Ce deuxième profil repésente l'évolution du fond de la passe en longueur. Tout d'abord on observe un ressaut sableux au début de la passe. Cela ne correspond pas à une morphologie de fond de rivière normal. Comme nous avons rentré les données de bathymétrie sur le début de cette passe, l'erreur vient sûrement de la création du prolongement de la bathymétrie de la passe. Cela peut également être du à l'extrapolation de Matisse à partir des points du MNT au cours de la création du maillage.
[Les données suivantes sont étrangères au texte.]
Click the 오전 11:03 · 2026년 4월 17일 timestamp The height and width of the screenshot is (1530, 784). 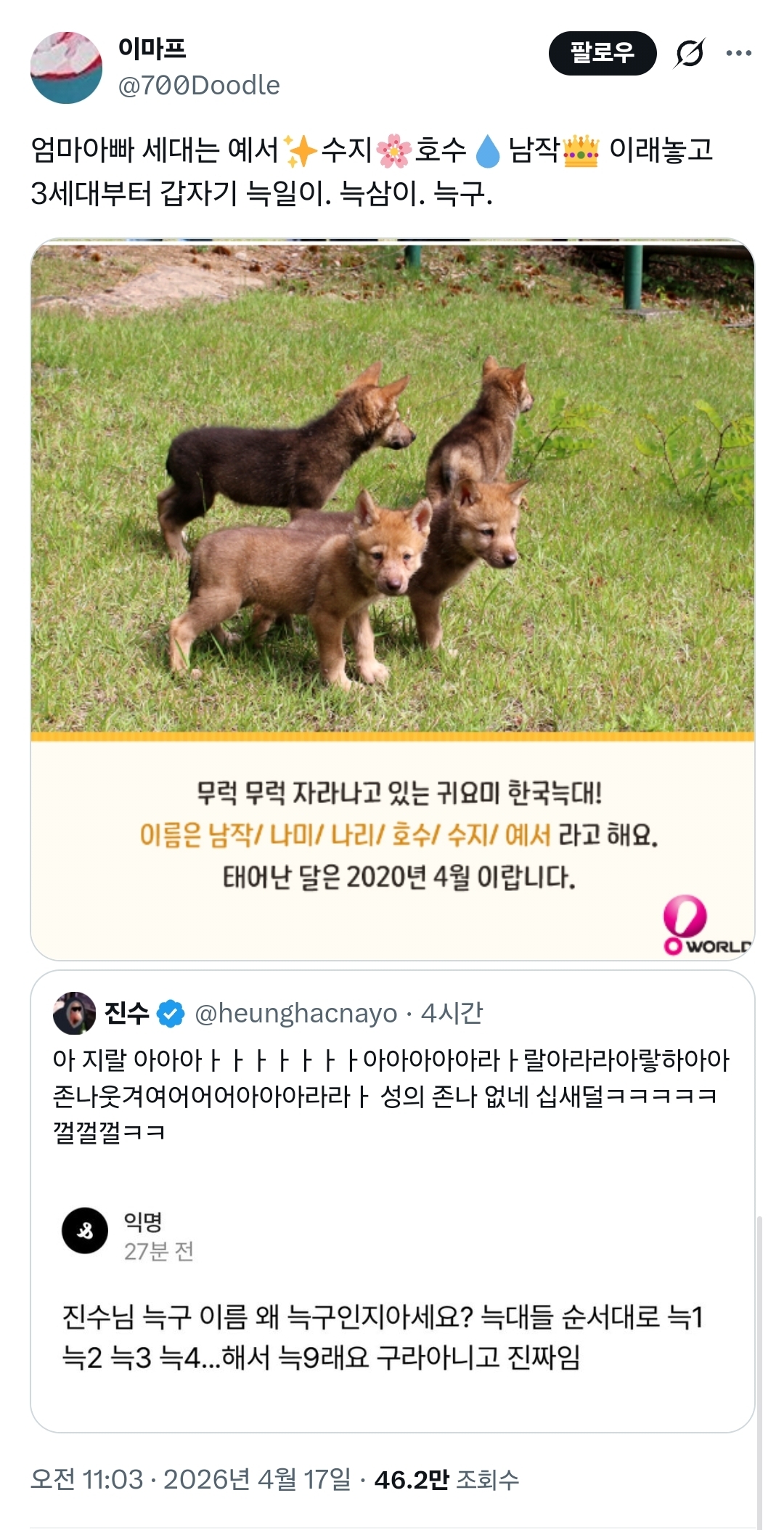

Cependant on observe sur ce graphe des résultats significatifs. En effet on peut noter qu'au cours du temps le ressaut sableux est déplacé et aplati sur 50 cm. De plus, le ressaut est déplacé sur près de 200 m après 180 jours de simulations,  ce qui est considérable. On comprend ainsi les problèmes de navigation rencontrés sur le fleuve Congo. L'écoulement tend à rendre uniforme la bathymétrie le long du segment observé.

  • Trosième profil

Zoom segment 3

Evolution du fond selon le segment 3

Ce troisième profil repésente l'évolution du fond du lit mineur du fleuve Congo.
On observe à t=0 s notre bathymétrie, avec des cassures fortes au niveau des pentes. Puis ensuite on voit l'effet de l'écoulement, avec la disparition par exemple de la remontée de la pente du fond vers le 1200 m sur le segment du graphe. De même on observe un ressaut à 1100 mètres qui se déplace avec le temps sur des distances de l'ordre de 400-500m.
Enfin sur le début du segment on observe que l'écoulement creuse vers le 3ème et 6ème kilomètres, et déplace le ressaut qui sépare ces deux creux. Ainsi selon les cas l'écoulement a tendance à acentuer les reliefs ou à les aplanir, tout en les déplaçant.

  • Quatrième profil

Zoom segment 4

Evolution du fond selon le segment 4

Ce quatrième profil repésente l'évolution d'une section du fond du lit mineur du fleuve Congo.
On observe sur le début de l'évolution du fond selon le segment un premier phénomène, à savoir l'accumulation de sables sur la pente descendante du fond sur une vingtaine de centimètres. Puis on voit que le point le plus bas de la section s'abaisse avec le temps et que la pente remontante du fond qui suit est creusée. On aurait pu penser que sur la partie extérieure de la courbe que présente le fleuve Congo à cet endroit, il y ait eu érosion. Cependant on observe un dépôt. Cela peut s'expliquer par le fait que nous modélisons l'écoulement avec TELEMAC2D et non 3D. Ainsi les cellules "convectives" ramenant normalement les matières solides en suspension dans l'écoulement sur la partie interne de la courbe (à l'origine de la création de plage) ne sont pas modélisées.